Mullins has documented the arrival of the precursor of the donut in this country in the 1800s, when the Dutch pastry, olykoek, showed up in New York and other cities. By the mid-19th century, according to his research, that pastry had evolved into the donuts we see today, and it had become a decidedly American food.

And it was, at least in the early days, somewhat class-distinctive. It was food for the working man, not a tasty morsel for the idle rich.

To some degree, he argues in his just-released book, "Glazed America: A History of the Doughnut," the element of class lingers today.

"A lot of people still look at donuts that way," he said. There's a working-class side to its image, but it can also appeal to the upwardly mobile executive who "wants to feel somewhat retro, downwardly mobile, by consuming a donut."

But the real driving force, he said, is something most of us know too well: self-indulgence.

It's not just based on biological addiction.

"It's a recognition of your personal desires and a way to act them out," Mullins said. Food, he said, has always had a social dimension, "even in the earliest reaches of prehistory." That social dimension was born, he said, the first time hominids sat around a fire and pigged out.

But now we have become a car culture, people on the move, in a hurry, looking for a quick bite of something just a tad wicked. And the car, Mullins argues, is the donut's best friend. You can eat a donut with one hand, leaving the other hand free to answer the cell phone, wave to friends and dodge through traffic.

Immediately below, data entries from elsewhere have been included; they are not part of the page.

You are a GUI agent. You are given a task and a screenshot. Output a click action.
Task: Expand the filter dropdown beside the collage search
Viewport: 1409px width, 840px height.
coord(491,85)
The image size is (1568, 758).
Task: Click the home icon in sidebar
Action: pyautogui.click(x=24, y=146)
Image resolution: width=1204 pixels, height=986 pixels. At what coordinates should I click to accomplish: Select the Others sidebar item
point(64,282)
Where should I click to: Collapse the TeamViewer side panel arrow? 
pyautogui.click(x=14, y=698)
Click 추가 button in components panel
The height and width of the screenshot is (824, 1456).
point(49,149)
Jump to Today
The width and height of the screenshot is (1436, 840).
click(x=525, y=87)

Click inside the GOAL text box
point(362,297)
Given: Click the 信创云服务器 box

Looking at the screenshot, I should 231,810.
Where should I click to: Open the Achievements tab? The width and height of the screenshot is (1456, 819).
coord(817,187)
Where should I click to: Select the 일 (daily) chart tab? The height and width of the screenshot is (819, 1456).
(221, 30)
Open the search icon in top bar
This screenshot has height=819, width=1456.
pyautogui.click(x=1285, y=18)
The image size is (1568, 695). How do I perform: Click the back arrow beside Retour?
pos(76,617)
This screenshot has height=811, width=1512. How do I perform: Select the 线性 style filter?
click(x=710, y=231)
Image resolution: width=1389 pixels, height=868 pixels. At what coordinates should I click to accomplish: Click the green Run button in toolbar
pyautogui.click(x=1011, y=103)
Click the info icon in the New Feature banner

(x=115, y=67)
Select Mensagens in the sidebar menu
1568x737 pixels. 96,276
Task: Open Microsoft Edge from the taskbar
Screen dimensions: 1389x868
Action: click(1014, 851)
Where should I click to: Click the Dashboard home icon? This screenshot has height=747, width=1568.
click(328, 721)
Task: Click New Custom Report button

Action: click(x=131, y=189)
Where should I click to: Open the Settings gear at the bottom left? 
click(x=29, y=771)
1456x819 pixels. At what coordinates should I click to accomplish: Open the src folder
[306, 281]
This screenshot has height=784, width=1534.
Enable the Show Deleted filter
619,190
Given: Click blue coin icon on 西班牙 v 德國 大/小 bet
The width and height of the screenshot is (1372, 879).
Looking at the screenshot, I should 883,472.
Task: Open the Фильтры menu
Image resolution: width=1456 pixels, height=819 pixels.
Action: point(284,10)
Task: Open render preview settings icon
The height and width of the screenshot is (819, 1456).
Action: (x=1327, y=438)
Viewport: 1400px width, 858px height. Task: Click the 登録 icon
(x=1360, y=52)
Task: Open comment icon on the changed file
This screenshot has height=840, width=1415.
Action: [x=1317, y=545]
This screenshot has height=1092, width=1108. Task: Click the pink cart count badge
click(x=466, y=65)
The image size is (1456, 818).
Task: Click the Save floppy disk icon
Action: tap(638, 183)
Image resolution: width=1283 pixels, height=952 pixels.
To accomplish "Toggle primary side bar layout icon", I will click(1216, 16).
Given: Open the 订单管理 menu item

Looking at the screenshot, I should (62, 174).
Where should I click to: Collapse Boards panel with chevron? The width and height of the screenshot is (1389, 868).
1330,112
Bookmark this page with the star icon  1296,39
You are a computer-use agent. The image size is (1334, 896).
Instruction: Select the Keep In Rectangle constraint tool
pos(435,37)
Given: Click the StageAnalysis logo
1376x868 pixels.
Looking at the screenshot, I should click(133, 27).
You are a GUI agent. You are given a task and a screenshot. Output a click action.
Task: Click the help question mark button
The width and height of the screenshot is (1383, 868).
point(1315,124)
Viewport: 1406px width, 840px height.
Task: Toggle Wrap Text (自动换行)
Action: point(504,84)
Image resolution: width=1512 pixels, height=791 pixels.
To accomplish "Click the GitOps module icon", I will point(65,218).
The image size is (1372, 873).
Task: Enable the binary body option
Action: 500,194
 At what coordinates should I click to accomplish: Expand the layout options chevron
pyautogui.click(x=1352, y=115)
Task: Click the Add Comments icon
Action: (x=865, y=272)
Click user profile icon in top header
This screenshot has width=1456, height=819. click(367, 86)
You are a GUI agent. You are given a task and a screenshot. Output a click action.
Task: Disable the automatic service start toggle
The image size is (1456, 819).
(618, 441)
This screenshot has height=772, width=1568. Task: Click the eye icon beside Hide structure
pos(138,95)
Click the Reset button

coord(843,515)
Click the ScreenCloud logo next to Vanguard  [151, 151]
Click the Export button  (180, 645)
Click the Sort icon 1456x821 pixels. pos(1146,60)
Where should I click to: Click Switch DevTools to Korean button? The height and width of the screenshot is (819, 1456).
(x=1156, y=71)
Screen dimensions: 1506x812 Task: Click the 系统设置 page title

All these social factors have changed the mom-and-pop donut shop into a slick chain with drive-up windows, treats that are both upscale and downscale, and oh-so-American.

Health concerns notwithstanding, Mullins sees nothing wrong with an occasional visit to the corner donut shop.

"It doesn't strike me as a big contradiction," he said. "Donuts are a treat. I recognize desire, I can articulate my desires, and every once in a while..."

In fact, just hours before the interview, Mullins stopped at the small donut shop that he passes on his frequent runs. He wasn't looking for a carrot. Or a plate of sushi. He was looking for the real deal.

"They had these cupcakes that must be 500 calories," he said. "I don't want to know what's inside them. I'm sure there's some lard or fat-like substance, and they were frosted with sprinkles.

"If you had told me in the car that they were going to have these cupcakes I would have said, 'Naw, I don't want one.' But that powerful yeast smell hit me when I came in the door, and I saw those cupcakes and I thought, well, man."

He said he would go for a long run later in the day.

Lee Dye is a former science writer for the Los Angeles Times. He now lives in Juneau, Alaska.